— SET EXERCISE —
Convert the rows from the line containing "Task: Click the" through the end of the rows, both ends included, into a two-column CSV with the columns request and answer, one line per request. Put each value in one quoted field, turn any line breaks into spaces, and leave the pictures out.

--- start RECORD EXTRACTS ---

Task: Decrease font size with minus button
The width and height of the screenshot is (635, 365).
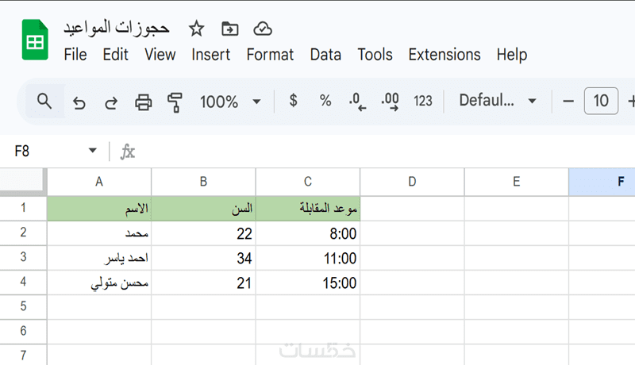Action: (x=568, y=101)
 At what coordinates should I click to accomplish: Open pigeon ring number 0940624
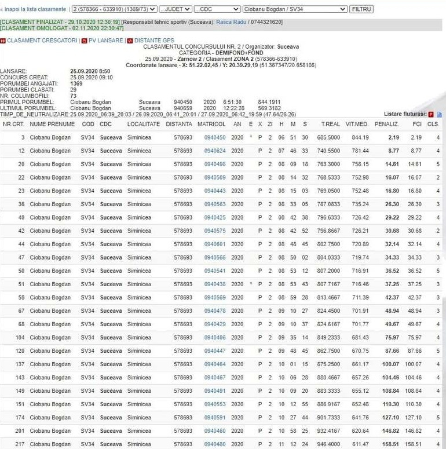pyautogui.click(x=215, y=151)
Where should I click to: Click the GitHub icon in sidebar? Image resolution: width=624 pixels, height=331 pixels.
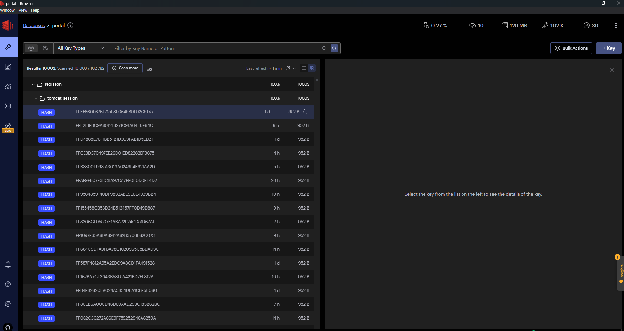[x=8, y=327]
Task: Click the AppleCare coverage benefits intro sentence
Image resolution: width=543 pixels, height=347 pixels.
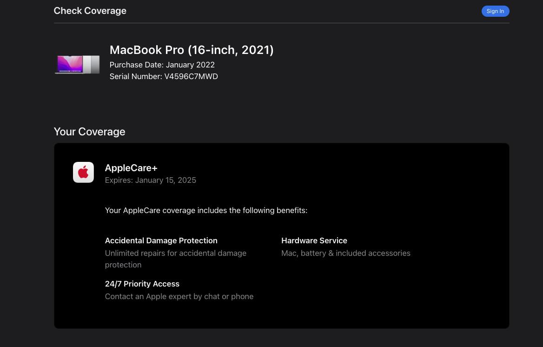Action: [x=206, y=210]
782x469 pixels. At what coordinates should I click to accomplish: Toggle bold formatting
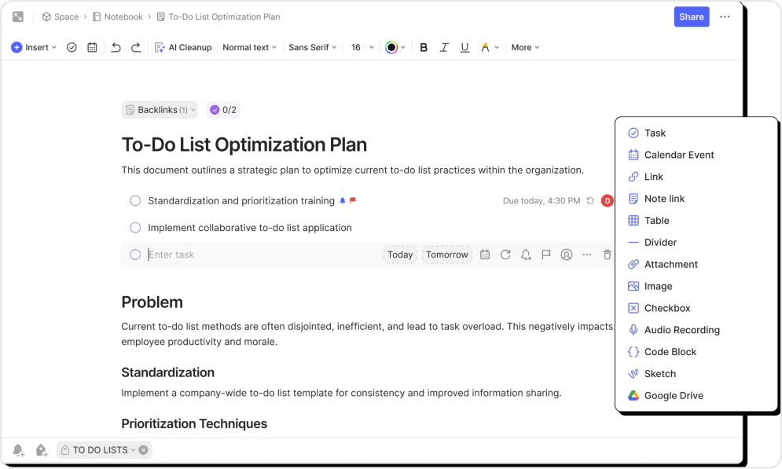pos(424,47)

--- end RECORD EXTRACTS ---

— EXERCISE SOLUTION —
request,answer
"Task: Click the AppleCare coverage benefits intro sentence Image resolution: width=543 pixels, height=347 pixels.","Action: [x=206, y=210]"
"782x469 pixels. At what coordinates should I click to accomplish: Toggle bold formatting","pos(424,47)"